**TEXT TO READ:**
I do not pretend to know or have the answers.
One question I have is if this planet Theia did in fact impact the Earth with enough force to disintegrate why is there not a place on Earth you can point to and say "Ok yea something massive hit the Earth". There does not seem to be a impact site. Yet this theory is being discussed in the Journal Science.
12/26. With a force equivalent to that of 1,000 atomic bombs, a massive "GREAT" quake of 9.2 hit off the west coast of Sumatra on 12/26, triggering deadly tsunamis throughout southeast Asian countries. The force was enough to move the entire island of Sumatra about 100 feet to the southwest.
Kate Hutton of Cal Tech has reported that the shaking was severe enough to actually affect the earth's rotation. Other U.S. scientists have also commented on this phenomenon: "The deadly Asian earthquake may have permanently accelerated the Earth's rotation -- shortening days by a fraction of a second -- and caused the planet to wobble on its axis".
www.cnn.com...
At a presentation at Cal Tech on 1/12/05 the audience was told the quake had caused the earth to "ring like a bell" and that it is "still ringing". One of the speakers also noted that it even caused a (minor) change in the position of the earth's poles, (on the order of 2 cm).
originally posted by: 8675309jenny
The moon is the result of a collision with earth. Omaha beach is still littered with microscopic hollow steel spheres from the explosions:
www.businessinsider.com...
When an explosion melts steel and sends it flying, the tiny bits form into spheres made hollow I'd imagine by the centripetal force of spinning while molten.
In the photo to the right, see the smooth sphere? It's got a diameter of around one-tenth of a millimeter judging by the legend. That's sixty-year-old shrapnel, sanded down to a smooth, microscopic ball.
originally posted by: Arbitrageur
a reply to: 8675309jenny
Your source doesn't say they are hollow. What makes you think they are hollow? It's not impossible for them to be hollow, but I doubt they are.
The moon on the other hand would collapse if it was substantially hollow. It probably has some old lava tubes that are still hollow, but even some of those have collapsed.
It is known that bomb explosions often produce hollow metal beads. In the inverse of the process for forming ball bearings, molten iron is thrown up into the air, thereafter raining down as tiny spheres.
originally posted by: Rob48
Edit: bad reporting. The original article does indeed mention hollow beads
www.sepm.org...
But you cannot remotely compare metal beads 0.1 - 0.3mm in diameter with the moon. What is the gravitational force on a bead less than half a mm in diameter? Totally negligible.
originally posted by: GArnold
a reply to: TommyD1966
Thanks.. Interesting. Still most of what I posted has not been explained. The iron was brought back to Earth and still never oxidized. The eclipses are virtually perfect. The ringing has never been explained. the rocks being older there are theories about but not of them are universally accepted as being true. No one knows how the moon was formed or when. There is question if you read the second thing I posted that there may have been two moons at one point that collided making up the incredibly odd composition of the two sides of the moon.
originally posted by: denybedoomed
First time I heard of the moon "ringing like a bell" was when I read Alien Agenda by Jim Marrs. Completely baffling.
"That's no moon . . . it's a space station."

**TASK STATEMENT:** Please condense the paragraph of the moon discussion that begins "At a presentation at Cal Tech" into a short bulleted list that keeps its main facts.

Source records:
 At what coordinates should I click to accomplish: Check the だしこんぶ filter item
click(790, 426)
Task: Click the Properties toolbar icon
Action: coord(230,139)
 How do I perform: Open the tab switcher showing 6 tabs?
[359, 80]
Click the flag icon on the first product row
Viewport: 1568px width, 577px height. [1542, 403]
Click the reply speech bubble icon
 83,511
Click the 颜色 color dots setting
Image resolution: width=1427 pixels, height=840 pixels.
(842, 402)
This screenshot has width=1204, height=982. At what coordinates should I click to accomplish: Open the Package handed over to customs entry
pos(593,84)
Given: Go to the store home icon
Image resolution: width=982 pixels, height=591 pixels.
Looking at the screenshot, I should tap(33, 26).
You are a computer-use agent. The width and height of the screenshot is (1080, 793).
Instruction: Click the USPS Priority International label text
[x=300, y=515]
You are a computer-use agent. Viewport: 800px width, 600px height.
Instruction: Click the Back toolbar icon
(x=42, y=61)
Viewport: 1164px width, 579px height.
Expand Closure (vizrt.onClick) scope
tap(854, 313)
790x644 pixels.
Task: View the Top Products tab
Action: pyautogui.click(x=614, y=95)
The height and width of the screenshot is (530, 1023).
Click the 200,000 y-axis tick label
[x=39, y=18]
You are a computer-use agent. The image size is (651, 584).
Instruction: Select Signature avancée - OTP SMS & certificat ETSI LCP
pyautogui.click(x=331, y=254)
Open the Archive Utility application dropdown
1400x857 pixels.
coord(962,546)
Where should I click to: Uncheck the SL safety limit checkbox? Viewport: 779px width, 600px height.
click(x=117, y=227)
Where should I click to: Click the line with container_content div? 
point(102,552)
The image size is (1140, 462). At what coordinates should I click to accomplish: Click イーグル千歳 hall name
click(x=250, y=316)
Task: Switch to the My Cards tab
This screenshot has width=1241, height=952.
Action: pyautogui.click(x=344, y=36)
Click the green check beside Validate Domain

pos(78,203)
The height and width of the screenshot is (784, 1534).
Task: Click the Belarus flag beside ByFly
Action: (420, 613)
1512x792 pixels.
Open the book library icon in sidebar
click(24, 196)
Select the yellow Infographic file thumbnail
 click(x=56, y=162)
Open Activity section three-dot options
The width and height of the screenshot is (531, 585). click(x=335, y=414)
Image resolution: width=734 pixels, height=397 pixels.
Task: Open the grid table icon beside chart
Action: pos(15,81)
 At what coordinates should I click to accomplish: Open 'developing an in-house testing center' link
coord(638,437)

**COMPLETED TASK:**
- The presentation took place at Cal Tech on 1/12/05.
- The audience heard that the quake made the earth "ring like a bell" and that it is "still ringing."
- One speaker said the quake caused a minor shift in the position of the earth's poles, on the order of 2 cm.